Spares and Emergency. Most often used:
Garbage bags
Zip-lock bags
Lighter (give a matchless smoker his very own Bic and he can not later say no to bumming a cig or toke)
Pen, paper and Sharpie (I carry beaucoup paper, and multiple pens, but the Sharpie has come in handy)
Surveyors Ribbon (distinctive; white, with pink polka dots, no mistaking that is mine)
I took out the stupid Cyalume, which was once again aged kaput, despite having been replaced a time or two. In its place a small, collapsed Luci Light, with dim, bright, bright flashing and amber flashing settings. Fully solar charged when I put it in; I will be interested in how long that charge lasts in unused storage.
I added spare reading glasses, the folding kind that fit in a short cigar shaped hardcase. Shades of Dustin Hoffman as Louis Dega, retrieving his spare eyeglasses from their hiding place.
There is also a pair of cheap wire-frame spare sunglasses in there; I have loaned those cheapies out, but carry two pair of quality lens polarized sunglasses; I do not fare well in bright sunlight.
The items that gets used, and replaced, most often is a 4 foot x 6 foot thick-mil garbage bag, the kind housekeeping crews use to line giant hopper carts when emptying trash cans. Not stored inside that little 3-compartment pouch, but kept folded most accessible in the little dry bag.
That giant black garbage bag is big enough to use as a rude bivy sack, though luckily never yet. There is also a cheap mylar bivy sack in that kit.
One of those giant black bags has been used repeatedly for other wet folk; as an emergency poncho with head and arm holes cut out (and a couple feet cut off the bottom, lest it trail behind the wet wearer like a Prince of Darkness Goth wedding gown), and, equally as often as an emergency innie ground cloth for wet tent people. Cut down along one side and across the bottom that trash bag becomes a 6 x 8 foot piece of plastic, handy for a myriad of uses.

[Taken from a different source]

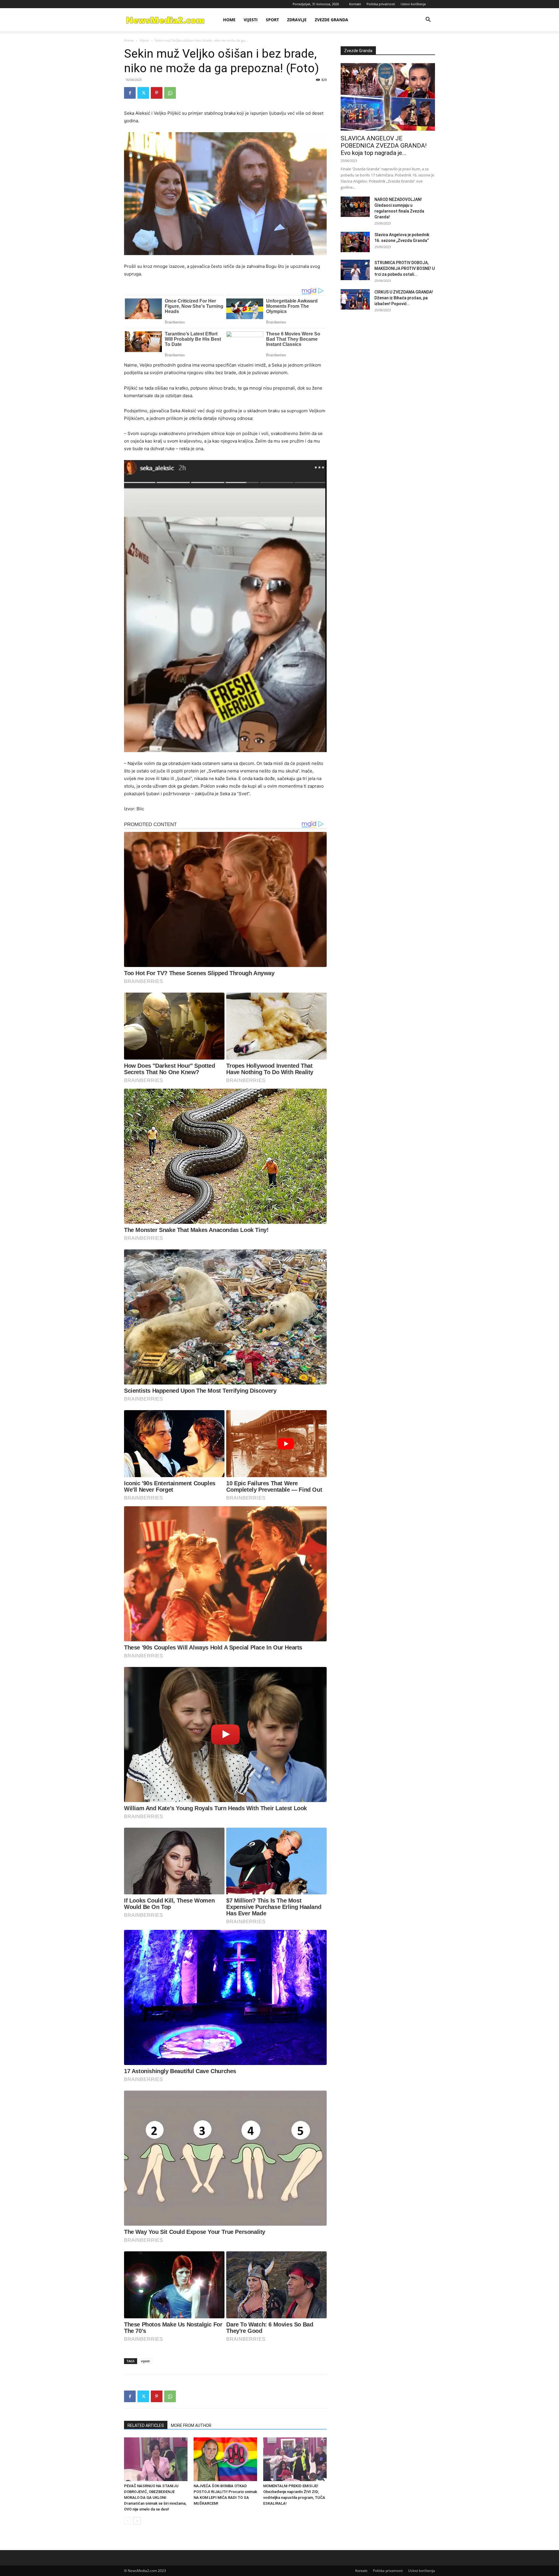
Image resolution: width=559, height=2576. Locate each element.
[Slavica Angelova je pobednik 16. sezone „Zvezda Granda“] (355, 242)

There is a lot more rarely or never used stuff in that bag that I will not remove. A half a hacksaw blade with a duct tape handle (try cutting through a rusty bolt with a Swiss Army knife, which is also in that kit), 7-strand parachute cord (I have ample other rope), sandpaper (takes up no room or weight), fiberglass tape and screen (ditto), iodine crystals for water purification (caution, you will never get the iodine taste out of a plastic canteen or dromedary bag), candle and fire starter (Vasaline soaked cotton balls in a film container), Drivers License and health insurance photocopies, whistle (number 2, one in my PFD pocket), compass (number 3, one on the boat, one in my PFD pocket), rudder cable crimps (teenyweeny), etc.
I delve into that spares and repairs kit on most solo trips for something, and at least once on every group trip. It sure as hell will not fit into a fantasy survival Altoids tin in my PFD pocket.
*That slender fourth
compartment on the Medics pouch holds a laminated list of what is in each labeled section, so I do not have to grub through all three pouches looking for something. Same as with the big group first aid kit, stored in an identical Medics bag as:
Drugs and Ointments
Wrap, Tape and Tools
Dressings and Bandages
And a laminated First Aid kit index.
EDIT:
Oops, I forgot the other most frequently used item, a pair of folding bypass pruners. They are the size of a small stogie when folded down, but plenty enough for cutting greenbriar or other thorny menace.
The Spare and Repairs kit, and the comprehensive group first aid kit, do not come on every canoe trip, but they are always in the truck when I am travelling.